● **Stored data entries**:

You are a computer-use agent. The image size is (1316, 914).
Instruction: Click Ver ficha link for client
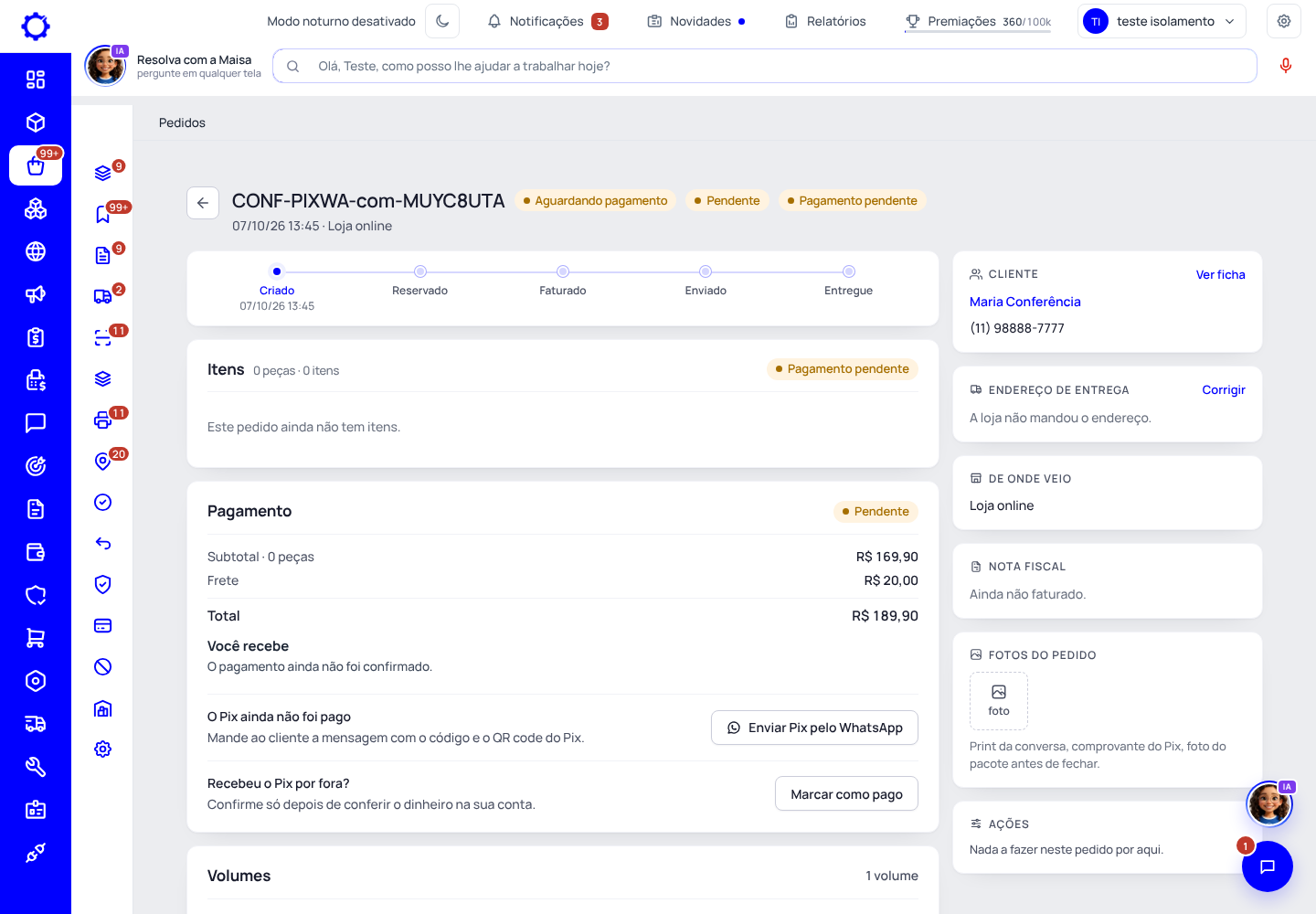pos(1220,274)
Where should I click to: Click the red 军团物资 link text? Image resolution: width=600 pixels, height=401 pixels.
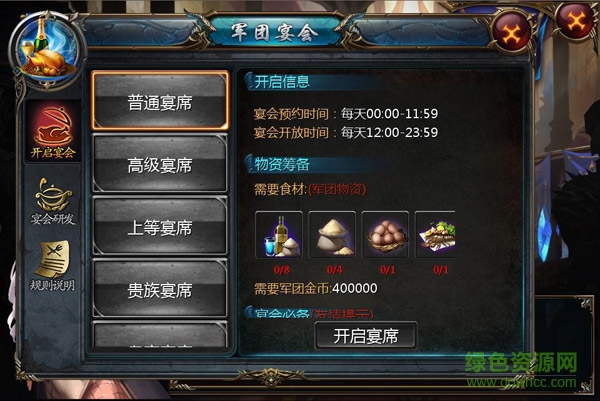(x=337, y=189)
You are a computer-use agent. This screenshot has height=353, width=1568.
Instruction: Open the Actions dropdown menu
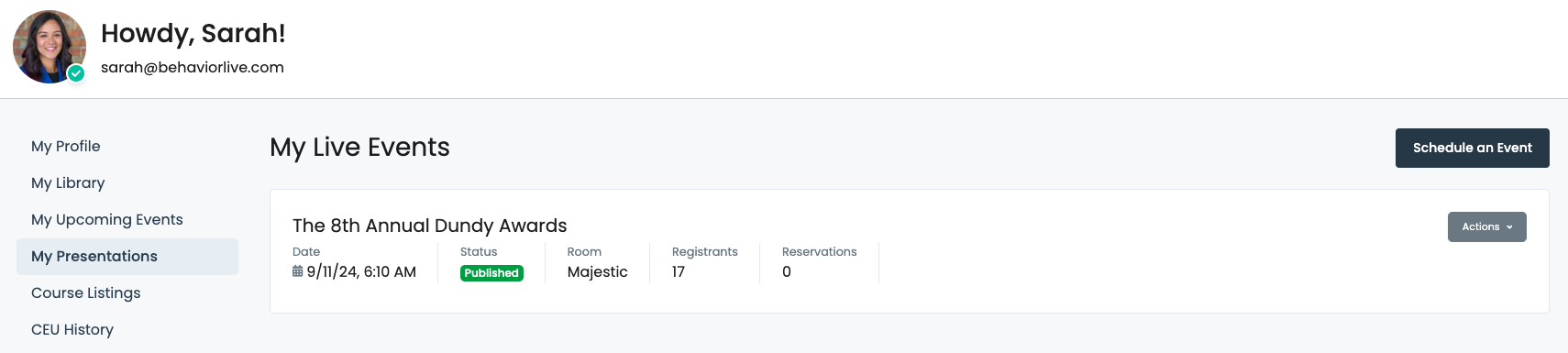pyautogui.click(x=1486, y=226)
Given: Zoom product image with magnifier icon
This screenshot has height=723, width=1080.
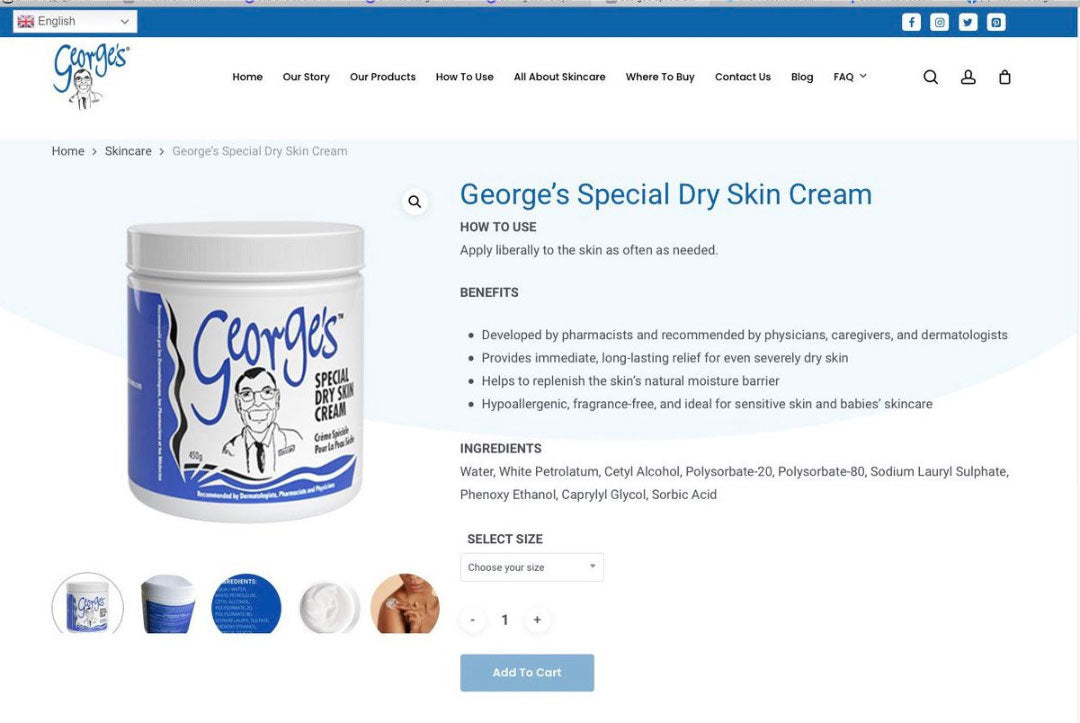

● **Task objective**: How many lines of the entries above include the word "agent"? Reply with the number alone.

● **Task output**: 2